- [WORK TO COMPLETE]:
A. Translate this sentence from the thread below into Spanish: "It looks like some Hadoop dependencies are missing."
B. Decide whether each statement agrees with the thread below. Answer yes or no for each, quoting the deciding words of the thread. (i) The sink table is set to write files in parquet format. (ii) The flink-sql-parquet jar was put in the plugins/ folder. (iii) The configured S3 endpoint is in the us-east-1 region.
C. Reproduce everything in the thread below from "Re: S3 parquet" down to "dependencies are missing.".

- [EXCERPT]:
Re: S3 parquet files as Sink in the Table SQL API

Matthias
Hi,
have tried using the bundled hadoop uber jar [1]. It looks like some Hadoop dependencies are missing.

Best,
Matthias


On Wed, Feb 10, 2021 at 1:24 PM meneldor <[hidden email]> wrote:
Hello,
I am using PyFlink and I want to write records from the table sql api as parquet files on AWS S3. I followed the documentations but it seems that I'm missing some  dependencies or/and configuration. Here is the SQL:
CREATE TABLE sink_table(
`id` VARCHAR,
`type` VARCHAR,
`machn` VARCHAR,
`lastacct_id` BIGINT,
`upd_ts` BIGINT
) WITH (
'connector' = 'filesystem',
'path' = 's3a://my-bucket/flink_sink',
'format' = 'parquet'
)
This is the configuration in flink-conf.yaml:

s3.endpoint: https://s3.us-west-1.amazonaws.com
s3.path.style.access: true
s3.access-key: ***KEY-STRING***
s3.secret-key: ***KEY-SECRET-STRING***
s3.entropy.key: _entropy_
s3.entropy.length: 8
hadoop.s3.socket-timeout: 10m
I downloaded flink-s3-fs-hadoop-1.12.1.jar and flink-hadoop-compatibility_2.11-1.12.1.jar in plugins/ and flink-sql-parquet_2.11-1.12.1.jar in lib/

Here is the exception:
Traceback (most recent call last):
  File "s3_sink.py", line 101, in <module>
    """)
  File "/home/user/miniconda3/lib/python3.7/site-packages/pyflink/table/table_environment.py", line 766, in execute_sql
    return TableResult(self._j_tenv.executeSql(stmt))
  File "/home/user/miniconda3/lib/python3.7/site-packages/py4j/java_gateway.py", line 1286, in __call__
    answer, self.gateway_client, self.target_id, self.name)

- [PROVIDED MATERIAL]:
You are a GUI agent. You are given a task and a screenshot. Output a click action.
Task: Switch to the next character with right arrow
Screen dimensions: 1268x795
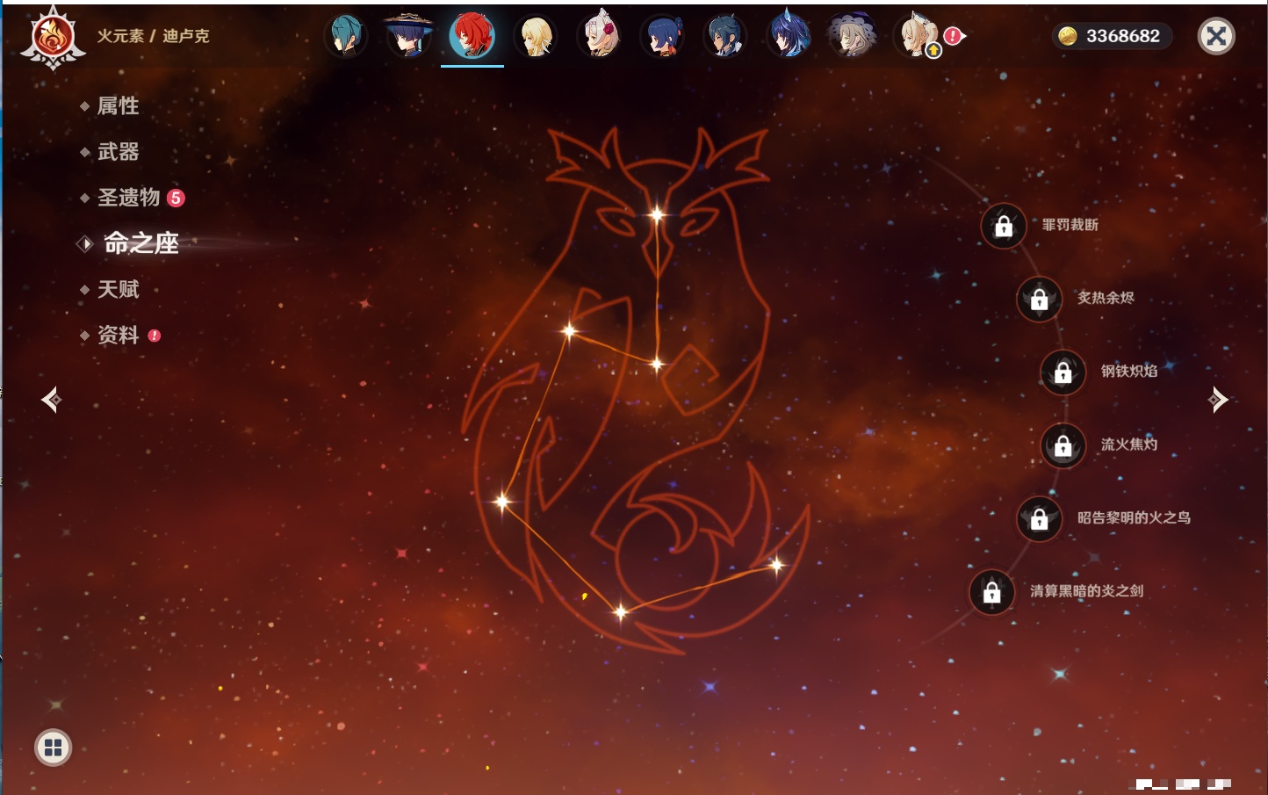coord(1218,400)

- [THE RESPONSES]:
A. Parece que faltan algunas dependencias de Hadoop.

B.
(i) Yes: "'format' = 'parquet'"
(ii) No: "flink-sql-parquet_2.11-1.12.1.jar in lib/"
(iii) No: "s3.endpoint: https://s3.us-west-1.amazonaws.com"

C.
Re: S3 parquet files as Sink in the Table SQL API

Matthias
Hi,
have tried using the bundled hadoop uber jar [1]. It looks like some Hadoop dependencies are missing.